LONDRA – “La gelosia è un mostro dagli occhi verdi” fa dire Shakespeare a Otello. E la gelosia spesso si accompagna con l’invidia, sentimento che a pochi piacerebbe pensare di possedere.

Ma alcuni psicologi hanno scoperto che spesso l’invidia è la ragione di alcuni comportamenti: invece di puntare a ciò che è meglio per tutti, delle persone pur di vedere, ad esempio, che il loro vicino si trovi in condizioni peggiori, sono disposte a rimetterci.

I risultati della ricerca, pubblicati sulla rivista Science Advanced, rivelano che il 30% dei 541 volontari testati erano disposti a perdere il premio più grande della lotteria e accontentarsi di uno minore, purché diminuisse la possibilità degli altri di vincere.

Descrivendo la personalità tipo degli invidiosi, i ricercatori affermano che “si comportano guidati dall’invidia, cercano considerazione, soffrono di mancanza di fiducia… Impediscono alle controparti di ricevere più profitto di loro anche quando, così facendo, diminuiscono il proprio potenziale profitto”.

Yamir Moreno, autore dello studio e professore all’Università di Saragozza, Spagna, afferma che:”i risultati vanno contro alcune teorie: quelle, ad esempio, che l’essere umano compie atti puramente razionali”.

Quasi il 90% delle persone, secondo la ricerca, può essere suddiviso in quattro temperamenti base per quanto riguarda l’approccio alla vita: ottimisti, pessimisti, fiduciosi e invidiosi.  Il tipo “invidiosi” è il più diffuso, quasi una persona su tre rientra nella categoria.

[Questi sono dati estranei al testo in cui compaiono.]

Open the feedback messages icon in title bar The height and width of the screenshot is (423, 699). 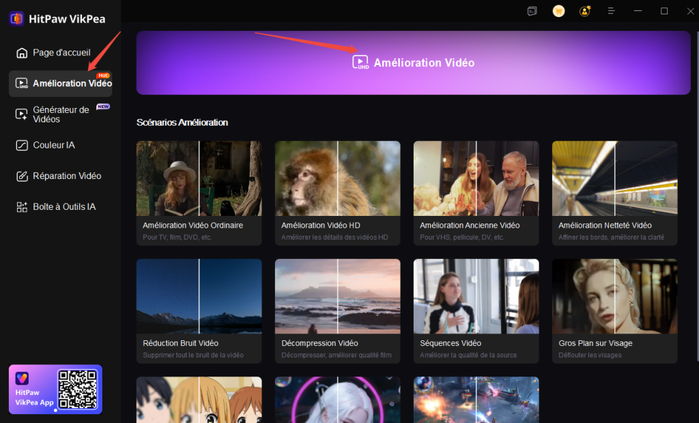(532, 11)
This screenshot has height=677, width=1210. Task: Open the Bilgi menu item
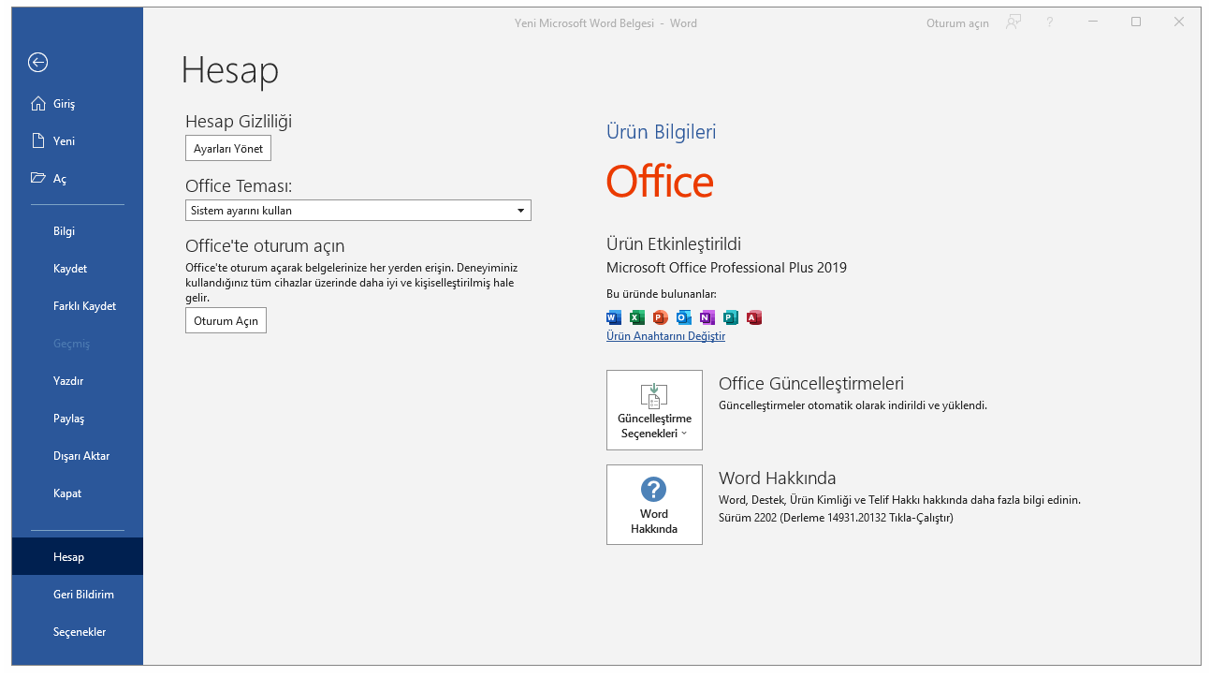(64, 231)
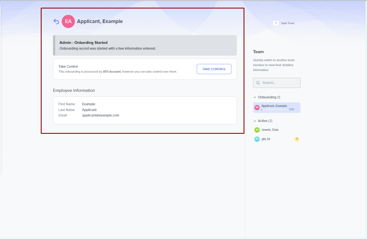Click the T shortcut key icon

[276, 23]
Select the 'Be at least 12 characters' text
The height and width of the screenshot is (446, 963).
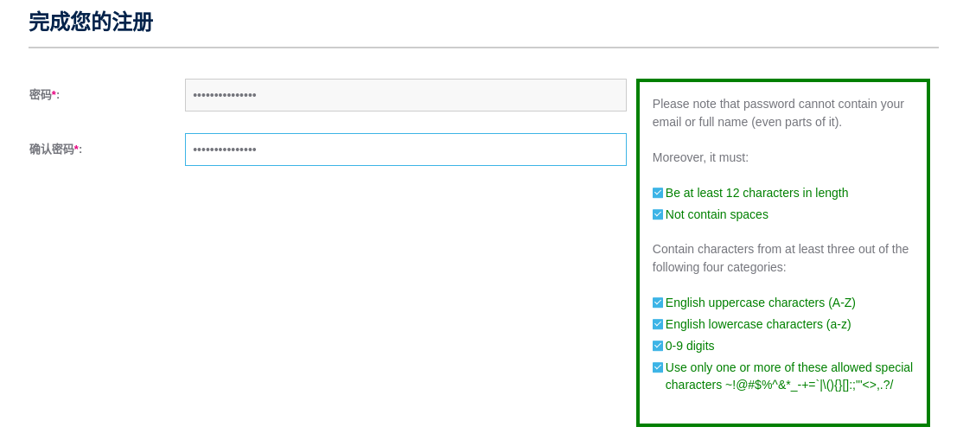756,193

Un 20% riguarda gli altri gruppi, mentre un 10% non può essere classificato; ossia personalità che gli psicologici definiscono “random”, persone incoerenti che hanno un approccio mutevole.

Nel corso dello studio, i ricercatori hanno utilizzato dei giochi per verificare se le persone desiderassero cooperare per ottenere un profitto più grande collettivo oppure muoversi da soli e riceverne uno minore.  Un computer ha analizzato le risposte poi raggruppate in quattro strategie di base.  In un gioco chiamato “Caccia al cervo” i giocatori sarebbero stati ricompensati con un biglietto della lotteria, con possibilità di vincere 40 euro.

A due persone è stato proposto di dare la caccia a un cervo o a un coniglio ed entrambi, per vincere, hanno puntato al cervo.  Se hanno invece scelto di cacciare un coniglio, cosa che potevano fare da soli, si sono assicurati il biglietto con un sorteggio. I tipi “invidiosi”, dato che non potrebbero sopportare l’idea che un’altra persona si muova meglio di loro, hanno dato la caccia al coniglio, anche se ciò ha comportato una ricompensa minore.